Commit 6e616f98 authored by Poul-Henning Kamp's avatar Poul-Henning Kamp

Chapter 5 & 6 in the CHERI saga

parent df9bc186
.. _phk_cheri_5:
How Varnish met CHERI 5/N
=========================
Varnish Workspaces
------------------
To process a HTTP request or response, varnish must allocate bits
of memory which will only be used for the duration of that processing,
and all of it can be released back at the same time.
To avoid calling ``malloc(3)`` a lot, which comes with a locking
overhead in a heavily multithreaded process, but even more to
avoid having to keep track of all these allocations in order to be able
to ``free(3)`` them all, varnish has "workspaces":
.. code-block:: none
struct ws {
[…]
char *s; /* (S)tart of buffer */
char *f; /* (F)ree/front pointer */
char *r; /* (R)eserved length */
char *e; /* (E)nd of buffer */
};
The ``s`` pointer points at the start of a slab of memory, owned
exclusively by the current thread and ``e`` points to the end.
Initially ``f`` is the same as ``s``, but as allocations are made
from the workspace, it moves towards ``e``. The ``r`` pointer is
used to make "reservations", we will ignore that for now.
Workspaces look easy to create:
.. code-block:: none
ws->s = space;
ws->e = ws->s + len;
ws->f = ws->s;
ws->r = NULL;
… only, given the foot-shooting-abetting nature of the C language,
we have bolted on a lot of seat-belts:
.. code-block:: none
#define WS_ID_SIZE 4
struct ws {
unsigned magic;
#define WS_MAGIC 0x35fac554
char id[WS_ID_SIZE]; /* identity */
char *s; /* (S)tart of buffer */
char *f; /* (F)ree/front pointer */
char *r; /* (R)eserved length */
char *e; /* (E)nd of buffer */
};
void
WS_Init(struct ws *ws, const char *id, void *space, unsigned len)
{
unsigned l;
DSLb(DBG_WORKSPACE,
"WS_Init(%s, %p, %p, %u)", id, ws, space, len);
assert(space != NULL);
assert(PAOK(space));
INIT_OBJ(ws, WS_MAGIC);
ws->s = space;
l = PRNDDN(len - 1);
ws->e = ws->s + l;
memset(ws->e, WS_REDZONE_END, len - l);
ws->f = ws->s;
assert(id[0] & 0x20); // cheesy islower()
bstrcpy(ws->id, id);
WS_Assert(ws);
}
Let me walk you through that:
The ``DSLb()`` call can be used to trace all operations on the
workspace, so we can see what actually goes on.
(Hint: Your ``malloc(3)`` may have something similar,
look for ``utrace`` in the manual page.)
Next we check the provided space pointer is not NULL, and
that it is properly aligned, these are both following
a varnish style-pattern, to sprinkle asserts liberally,
both as code documentation, but also because it allows
the compiler to optimize things better.
The ``INIT_OBJ() and ``magic`` field is a style-pattern
we use throughout varnish: Each structure is tagged with
a unique magic, which can be used to ensure that pointers
are what we are told, when they get passed through a ``void*``.
We set the ``s`` pointer.
We calculate a length at least one byte shorter than what
we were provided, align it, and point ``e`` at that.
We fill that extraspace at and past ``e``, with a "canary" to
stochastically detect overruns.

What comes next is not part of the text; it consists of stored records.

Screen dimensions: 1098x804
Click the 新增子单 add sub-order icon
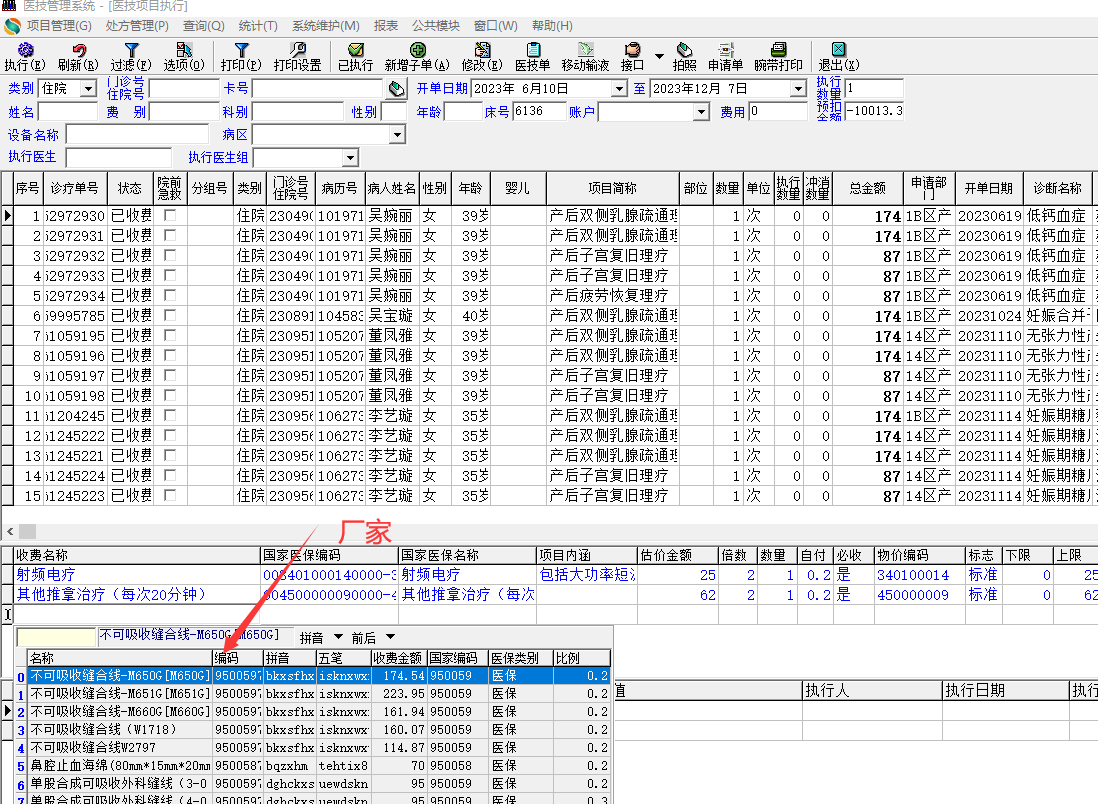click(417, 56)
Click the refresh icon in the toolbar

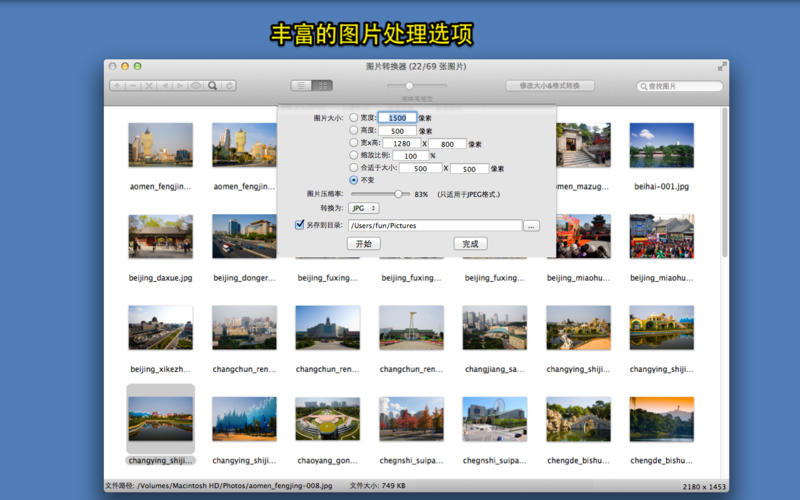tap(229, 86)
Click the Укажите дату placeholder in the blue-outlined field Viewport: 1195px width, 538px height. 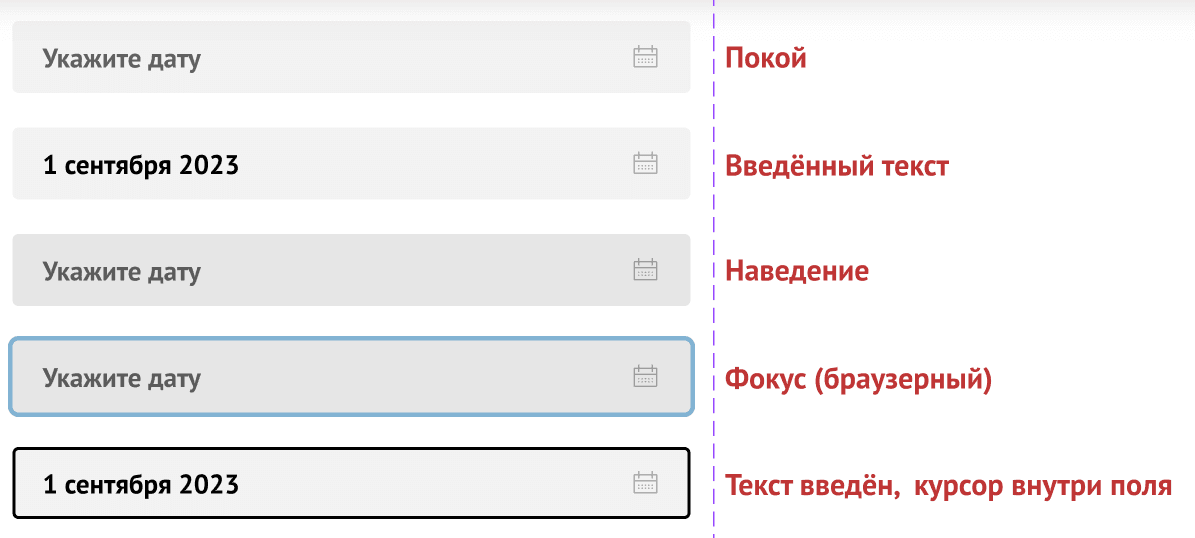(x=121, y=378)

It catches most but not
all overruns.
We set the name of the workspace, ensuring it is not already
marked as overflowed.
And finally check that the resulting workspace complies with
the defined invariants, as captured in the ``WS_Assert()``
function.
With CHERI, it looks like this:
.. code-block:: none
void
WS_Init(struct ws *ws, const char *id, void *space, unsigned len)
{
unsigned l;
DSLb(DBG_WORKSPACE,
"WS_Init(%s, %p, %p, %u)", id, ws, space, len);
assert(space != NULL);
INIT_OBJ(ws, WS_MAGIC);
assert(PAOK(space));
ws->s = cheri_bounds_set(space, len);
ws->e = ws->s + len
ws->f = ws->s;
assert(id[0] & 0x20); // cheesy islower()
bstrcpy(ws->id, id);
WS_Assert(ws);
}
All the gunk to implement a canary to detect overruns went
away, because with CHERI we can restrict the ``s`` pointer so writing
outside the workspace is *by definition* impossible, as long as your
pointer is derived from ``s``.
Less memory wasted, much stronger check and more readable source-code,
what's not to like ?
When an allocation is made from the workspace, CHERI makes it possible
to restrict the returned pointer to just the allocated space:
.. code-block:: none
void *
WS_Alloc(struct ws *ws, unsigned bytes)
{
char *r;
[…]
r = ws->f;
ws->f += bytes;
return(cheri_bounds_set(r, bytes));
}
Varnish String Buffers
----------------------
Back in the mists of time, Dag-Erling Smørgrav and I designed a
safe string API called ``sbuf`` for the FreeBSD kernel.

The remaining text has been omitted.